SHORT EXERCISE A: Write the lines of the records below as a JSON list of strings, one string per line and no blank lines. Begin at the first line of the records and stop after the line that contains "click(1506, 524)".

PASSAGE GIVEN:
• • • • • • •

Newspapers serve as a kind of glue that helps hold communities together, whether it is a small community or the larger community of a world of nations. My mother, once a newspaper writer in Marianna, was born in 19ll, the same year that Clare Hollingsworth, the first woman war correspondent, was born in Leicester, England. Neither of their fathers would have imagined that their daughters would someday report news, because only men did that in either country at that time.
Clare’s father, a wealthy man, expected her to grow up and marry someone within their own social group. He failed to realize he had already put other dreams into his daughter’s head when he took her along on his tours of various battle grounds. He made the trips interesting by explaining what had happened where and why. He pointed out the battle lines that were drawn, as well as the mistakes that led to defeat, or the actions that brought victory. He made war stories sound like a lot more interesting than the stories she read in books for children
He insisted she attend a Domestic Science college, which she heartily detested. Adventure attracted her far more than did romance, and she did not want children, because she knew having children would interfere with the kind of life she wanted. Instead, she accepted a job as a secretary with the League of Nations in Worchester, where she was drawn into political circles, and even encouraged to run for Parliament.
Again, she mapped out her own path, and traveled to Warsaw to help Czech refugees. In 1939, she helped thousands of Jews and other minority groups escape from Nazi Germany by arranging British visas for them. Her reports of those experiences led to a job in London with the Daily Telegraph, which in turn, sent her to Poland. At age 27, she was a tiny woman, only 5’ l” but a monument in spirit. Looking for a story, she decided to make herself a spy.
Equipped with wine, flash-lights, film and a borrowed a car, she drove to the Polish/German border to see what was going on. As she drove along a hillside, she saw a wall made of tarpaulin erected on the German side of the road, obviously meant to hide what was in the valley below. As luck would have it, wind blew away a piece of the tarpaulin and she shot a photo of an enormous build-up of military machines, lined up, battle-ready on the border facing Poland.
At first, the staff of the Daily Telegraph did not believe her when she phoned them about the build-up, so she held the phone receiver out of her hotel window, so they could hear the noise of tanks and troops as they rolled past in the street below. When her story was printed, it was the scoop of the year, and she became the first female war correspondent in the world. Even though many other women followed her lead, she was always considered the best. She reported with a woman’s eyes, remarking on details men might consider unimportant, like the stink of garbage in the streets of Jerusalem or a woman crying alone on a deserted street.
She was known as a ferociously hard worker, and was once overheard to say, “When I’m on a story, I’m on a story. To heck with anything else, husband, family, friends, or anyone. I won’t rest until I get to the bottom of it.”
She said she was neither brave nor naïve. She was simply curious, and if she had a typewriter and toothpaste, she was willing to go anywhere. She earned a pilot’s license and learned to parachute jump. She said, “I can do anything a man can do, including using a man’s loo and sleeping on the floor.”

• • • • • • •

EXERCISE MATERIAL:
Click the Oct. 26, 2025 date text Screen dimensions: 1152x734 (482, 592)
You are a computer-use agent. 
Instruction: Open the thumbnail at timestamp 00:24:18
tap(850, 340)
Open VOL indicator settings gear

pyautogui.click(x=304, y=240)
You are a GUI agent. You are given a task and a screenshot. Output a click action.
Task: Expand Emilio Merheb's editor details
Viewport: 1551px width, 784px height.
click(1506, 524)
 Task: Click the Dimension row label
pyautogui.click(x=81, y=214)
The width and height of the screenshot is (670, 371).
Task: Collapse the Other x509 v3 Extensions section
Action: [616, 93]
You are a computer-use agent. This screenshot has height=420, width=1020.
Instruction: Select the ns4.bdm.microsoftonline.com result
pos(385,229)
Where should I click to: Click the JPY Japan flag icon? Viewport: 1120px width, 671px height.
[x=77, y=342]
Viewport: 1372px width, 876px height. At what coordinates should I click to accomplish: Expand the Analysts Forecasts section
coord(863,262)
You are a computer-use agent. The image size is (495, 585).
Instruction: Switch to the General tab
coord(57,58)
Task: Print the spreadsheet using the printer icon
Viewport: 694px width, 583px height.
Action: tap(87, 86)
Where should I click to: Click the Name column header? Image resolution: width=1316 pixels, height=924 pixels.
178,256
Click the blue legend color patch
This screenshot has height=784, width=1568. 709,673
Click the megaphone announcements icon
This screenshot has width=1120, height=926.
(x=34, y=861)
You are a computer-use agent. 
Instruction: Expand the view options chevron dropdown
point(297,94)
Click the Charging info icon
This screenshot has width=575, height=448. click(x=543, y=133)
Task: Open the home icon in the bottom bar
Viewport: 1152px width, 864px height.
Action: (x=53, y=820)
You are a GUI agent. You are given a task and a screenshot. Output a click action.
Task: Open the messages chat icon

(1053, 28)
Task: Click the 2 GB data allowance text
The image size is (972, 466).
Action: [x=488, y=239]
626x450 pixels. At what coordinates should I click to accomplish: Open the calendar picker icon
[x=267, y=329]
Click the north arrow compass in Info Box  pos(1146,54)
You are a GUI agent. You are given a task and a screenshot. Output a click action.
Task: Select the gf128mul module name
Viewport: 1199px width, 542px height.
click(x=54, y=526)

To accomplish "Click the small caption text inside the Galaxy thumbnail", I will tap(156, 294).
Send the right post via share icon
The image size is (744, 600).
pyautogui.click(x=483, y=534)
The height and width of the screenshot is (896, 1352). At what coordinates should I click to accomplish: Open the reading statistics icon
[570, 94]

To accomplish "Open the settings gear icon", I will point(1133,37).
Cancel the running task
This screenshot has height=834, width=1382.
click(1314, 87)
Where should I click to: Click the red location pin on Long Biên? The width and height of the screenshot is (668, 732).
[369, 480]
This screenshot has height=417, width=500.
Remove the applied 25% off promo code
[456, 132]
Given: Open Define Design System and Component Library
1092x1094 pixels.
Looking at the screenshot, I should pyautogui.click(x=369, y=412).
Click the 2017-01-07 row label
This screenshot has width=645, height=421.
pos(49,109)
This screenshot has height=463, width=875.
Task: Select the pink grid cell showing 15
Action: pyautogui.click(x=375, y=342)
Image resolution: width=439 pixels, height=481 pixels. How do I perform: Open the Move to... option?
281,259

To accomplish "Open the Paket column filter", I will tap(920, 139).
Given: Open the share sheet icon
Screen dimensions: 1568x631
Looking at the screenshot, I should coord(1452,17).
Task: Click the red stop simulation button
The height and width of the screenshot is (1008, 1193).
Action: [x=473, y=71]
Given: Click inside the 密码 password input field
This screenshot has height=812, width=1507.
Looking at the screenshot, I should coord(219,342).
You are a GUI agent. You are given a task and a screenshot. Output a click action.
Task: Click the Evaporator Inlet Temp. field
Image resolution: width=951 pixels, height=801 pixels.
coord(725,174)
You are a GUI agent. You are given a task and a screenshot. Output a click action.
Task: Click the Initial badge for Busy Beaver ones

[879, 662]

• • • • • • •

SHORT EXERCISE B: Carry on the article about Clare Hollingsworth from the point where it ends.

ANSWER A:
[
  "Click the Oct. 26, 2025 date text Screen dimensions: 1152x734 (482, 592)",
  "You are a computer-use agent. ",
  "Instruction: Open the thumbnail at timestamp 00:24:18",
  "tap(850, 340)",
  "Open VOL indicator settings gear",
  "pyautogui.click(x=304, y=240)",
  "You are a GUI agent. You are given a task and a screenshot. Output a click action.",
  "Task: Expand Emilio Merheb's editor details",
  "Viewport: 1551px width, 784px height.",
  "click(1506, 524)"
]

ANSWER B:
When she married Geoffrey Hoare, another journalist, they were only a short distance away from the King David hotel, where they were staying, when it was blown up, killing 91 people. She lost all her possessions, as well as a place in her mother’s will. Her mother complained that she would not leave her money to a daughter irresponsible enough to stay in a hotel that would be blown up.
During the war, she met General Montgomery, but disliked him as he opposed giving formal accreditation and recognition to women correspondents. She met General Dwight (Ike) Eisenhower in Algeria while writing for the Chicago Party News. For that paper, she also reported from Palestine, Iraq and Persia. She was the first war correspondent to interview the Shah of Iran. She also covered the outbreak of hostilities between Arabs and Jews in Jerusalem after Britain relinquished control of Israel.
During the Cold War, she reported on the defection of Kim Philby, a journalist, who she saw boarding a Soviet ship in 1963. Fearing a libel suit, the Daily Express refused to print her story, making her furious, because the Guardian, a competing newspaper got the scoop instead.
In 1967, the Daily Telegraph sent her to cover the Vietnam war, which she correctly predicted would end in a stalemate. She became friendly with the natives there, who gave her a more accurate report of what was happening than could be obtained from government sources.
In 1989, she reported the Tiananmen Square protests from the balcony of her hotel room, which overlooked the square.
When working in Algiers for the London England Standard newspaper, she met Tom Pocock, who became her biographer. He wrote, “I remember one time when we were going up to the front line in an Indian Army jeep, we had to get over a bridge that was being shelled by the Pakistanis. Every twenty seconds, there were big shells exploding by the bridge.”
An Indian army officer said, “Let’s wait for one, and then make a dash for it.”
I said,” Oh my goodness! Let’s keep our fingers crossed,” but Clare turned around, her eyes shining like a young girl’s at a dance, and said, “Now, this is what makes life worth living.” She was absolutely thrilled to bits.”
Living a rugged, dangerous life and calling no place home seemed to suit her, and certainly did not appear to affect her health. My mother died at the age of 87 in Marianna. At the age of 105, Clare died in her apartment in Hong Kong.